### [What the exercise asks]
Retype the lines starting at the one that contains "At what coordinates should I click to accomplish: Select" and ending at the one that contains "point(27,56)", both included, with nothing changed.

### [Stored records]
=======

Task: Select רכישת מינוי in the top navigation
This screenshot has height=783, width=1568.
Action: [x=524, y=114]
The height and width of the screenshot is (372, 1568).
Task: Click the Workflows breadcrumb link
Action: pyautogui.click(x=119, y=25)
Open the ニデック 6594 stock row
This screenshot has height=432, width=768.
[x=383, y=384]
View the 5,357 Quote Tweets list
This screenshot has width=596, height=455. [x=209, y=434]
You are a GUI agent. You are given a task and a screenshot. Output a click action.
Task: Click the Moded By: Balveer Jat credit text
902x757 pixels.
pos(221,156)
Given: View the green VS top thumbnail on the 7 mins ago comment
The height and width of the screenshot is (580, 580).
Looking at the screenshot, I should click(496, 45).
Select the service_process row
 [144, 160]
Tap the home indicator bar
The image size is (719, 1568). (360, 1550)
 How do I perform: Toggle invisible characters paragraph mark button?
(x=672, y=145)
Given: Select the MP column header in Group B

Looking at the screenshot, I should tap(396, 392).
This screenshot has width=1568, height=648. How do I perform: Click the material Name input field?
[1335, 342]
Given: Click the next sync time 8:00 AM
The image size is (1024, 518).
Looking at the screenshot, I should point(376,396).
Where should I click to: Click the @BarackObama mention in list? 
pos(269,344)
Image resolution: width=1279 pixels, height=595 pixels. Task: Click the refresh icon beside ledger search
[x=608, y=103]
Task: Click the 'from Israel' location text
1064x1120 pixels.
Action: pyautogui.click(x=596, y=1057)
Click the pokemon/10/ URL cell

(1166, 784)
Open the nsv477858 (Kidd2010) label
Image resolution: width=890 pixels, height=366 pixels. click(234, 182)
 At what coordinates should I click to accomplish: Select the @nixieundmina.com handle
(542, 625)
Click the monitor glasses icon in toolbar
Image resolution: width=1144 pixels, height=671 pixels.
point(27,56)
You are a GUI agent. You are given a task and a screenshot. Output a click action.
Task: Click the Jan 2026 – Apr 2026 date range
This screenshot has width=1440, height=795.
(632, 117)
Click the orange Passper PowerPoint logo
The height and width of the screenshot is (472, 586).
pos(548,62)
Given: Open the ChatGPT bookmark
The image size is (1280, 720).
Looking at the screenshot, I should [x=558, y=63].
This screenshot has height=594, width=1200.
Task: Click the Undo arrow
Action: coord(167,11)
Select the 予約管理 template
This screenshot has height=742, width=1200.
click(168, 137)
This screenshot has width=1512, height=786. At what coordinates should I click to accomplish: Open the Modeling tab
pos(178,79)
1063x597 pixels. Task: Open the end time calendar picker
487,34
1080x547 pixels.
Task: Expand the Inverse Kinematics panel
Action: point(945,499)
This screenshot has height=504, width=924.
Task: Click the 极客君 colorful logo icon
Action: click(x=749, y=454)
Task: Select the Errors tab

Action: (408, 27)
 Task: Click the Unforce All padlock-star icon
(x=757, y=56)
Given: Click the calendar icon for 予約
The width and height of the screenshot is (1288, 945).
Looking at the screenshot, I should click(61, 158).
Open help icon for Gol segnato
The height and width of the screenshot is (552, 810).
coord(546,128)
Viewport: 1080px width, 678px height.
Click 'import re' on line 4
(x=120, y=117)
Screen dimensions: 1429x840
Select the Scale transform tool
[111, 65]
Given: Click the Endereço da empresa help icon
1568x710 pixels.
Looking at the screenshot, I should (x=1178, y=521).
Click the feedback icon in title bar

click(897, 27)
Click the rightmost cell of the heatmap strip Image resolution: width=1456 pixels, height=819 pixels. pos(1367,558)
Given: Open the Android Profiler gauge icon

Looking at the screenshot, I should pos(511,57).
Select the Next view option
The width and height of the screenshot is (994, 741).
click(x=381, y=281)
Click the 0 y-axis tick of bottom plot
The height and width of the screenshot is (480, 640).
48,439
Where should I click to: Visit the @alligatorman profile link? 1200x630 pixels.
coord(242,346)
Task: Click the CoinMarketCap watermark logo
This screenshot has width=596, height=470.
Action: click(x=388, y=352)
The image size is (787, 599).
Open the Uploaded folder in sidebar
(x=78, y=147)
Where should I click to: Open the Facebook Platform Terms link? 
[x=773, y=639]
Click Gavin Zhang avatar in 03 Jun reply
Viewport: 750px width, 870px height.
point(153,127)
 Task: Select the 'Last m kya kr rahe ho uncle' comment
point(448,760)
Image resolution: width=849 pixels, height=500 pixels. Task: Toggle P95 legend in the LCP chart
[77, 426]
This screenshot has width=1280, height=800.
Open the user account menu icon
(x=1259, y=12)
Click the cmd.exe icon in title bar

=======

### [The solution]
 At what coordinates should I click to accomplish: Select the @nixieundmina.com handle
(542, 625)
Click the monitor glasses icon in toolbar
Image resolution: width=1144 pixels, height=671 pixels.
point(27,56)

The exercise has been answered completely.